Włoski Robinsosn Cruzoe. Żył samotnie na wyspie przez 30 lat

Wędrówka przez Morze Śródziemne zamieniła się w niezwykłą opowieść o wyborze prostego życia. W 1989 roku Mauro Morandi, zmęczony miejskim zgiełkiem i rozczarowany cywilizacją, planował rejs do Polinezji. Kiedy silnik łodzi się zepsuł, znalazł się wyspie Budelli, gdzie wśród różowych piasków i turkusowych wód, odnalazł swoje miejsce na świecie.

Opiekun Budelli

Na Budelli Mauro spotkał kustosza, który akurat szykował się na emeryturę. Decyzję o pozostaniu na wyspie podjął spontanicznie. Uznał bowiem, że to miejsce jest swoistym końcem poszukiwań dla człowieka zmęczonego tłumami i cywilizacją.

Początki nie były łatwe.
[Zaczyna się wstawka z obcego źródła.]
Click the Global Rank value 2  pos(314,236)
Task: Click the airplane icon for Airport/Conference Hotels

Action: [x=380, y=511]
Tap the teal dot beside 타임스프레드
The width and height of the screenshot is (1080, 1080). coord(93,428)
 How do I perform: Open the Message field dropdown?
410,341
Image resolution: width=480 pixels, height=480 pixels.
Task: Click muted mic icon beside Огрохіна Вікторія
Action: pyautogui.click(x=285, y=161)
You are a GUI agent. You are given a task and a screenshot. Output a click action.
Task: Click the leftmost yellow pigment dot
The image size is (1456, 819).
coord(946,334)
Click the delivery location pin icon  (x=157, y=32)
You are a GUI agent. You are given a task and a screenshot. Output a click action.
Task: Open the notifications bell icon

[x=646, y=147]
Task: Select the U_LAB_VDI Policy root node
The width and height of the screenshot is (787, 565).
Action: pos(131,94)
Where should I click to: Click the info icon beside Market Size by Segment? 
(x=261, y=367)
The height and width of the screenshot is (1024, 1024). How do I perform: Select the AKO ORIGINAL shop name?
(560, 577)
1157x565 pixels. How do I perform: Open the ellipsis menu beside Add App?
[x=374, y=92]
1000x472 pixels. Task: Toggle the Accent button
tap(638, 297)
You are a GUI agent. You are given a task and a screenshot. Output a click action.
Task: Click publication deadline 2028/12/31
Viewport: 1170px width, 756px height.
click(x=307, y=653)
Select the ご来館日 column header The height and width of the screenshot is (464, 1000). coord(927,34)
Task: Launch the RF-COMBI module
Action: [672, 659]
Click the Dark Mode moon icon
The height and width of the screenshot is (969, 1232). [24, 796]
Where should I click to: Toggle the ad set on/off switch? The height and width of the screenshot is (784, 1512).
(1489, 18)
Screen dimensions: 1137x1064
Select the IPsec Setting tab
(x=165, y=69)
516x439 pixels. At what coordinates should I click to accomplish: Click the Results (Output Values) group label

Morandi musiał nauczyć się życia samotnego, bez wygód, które dotąd traktował jak oczywistość. Codzienność upłynęła mu na zdobywaniu świeżej wody, korzystaniu z paneli słonecznych, połowach i uprawie miniogródka.

Morandi nie posiadał telewizora i rzadko korzystał z telefonu. Za to jego kontakt ze światem opierał się na rozmowach z turystami i listach wymienianych z rodziną na lądzie.

Walka o ochronę przyrody

Przez ponad trzy dekady Morandi bronił wyspy przed nadmierną ingerencją człowieka. Strzegł słynnej Spiaggia Rosa – plaży pokrytej jasnoróżowym piaskiem, który przez liczne kradzieże niemal zniknął z wyspy. Nieustannie przestrzegał odwiedzających – dziennie bywało ich nawet kilkaset – by nie zabierali ze sobą fragmentów tego unikalnego naturalnego skarbu.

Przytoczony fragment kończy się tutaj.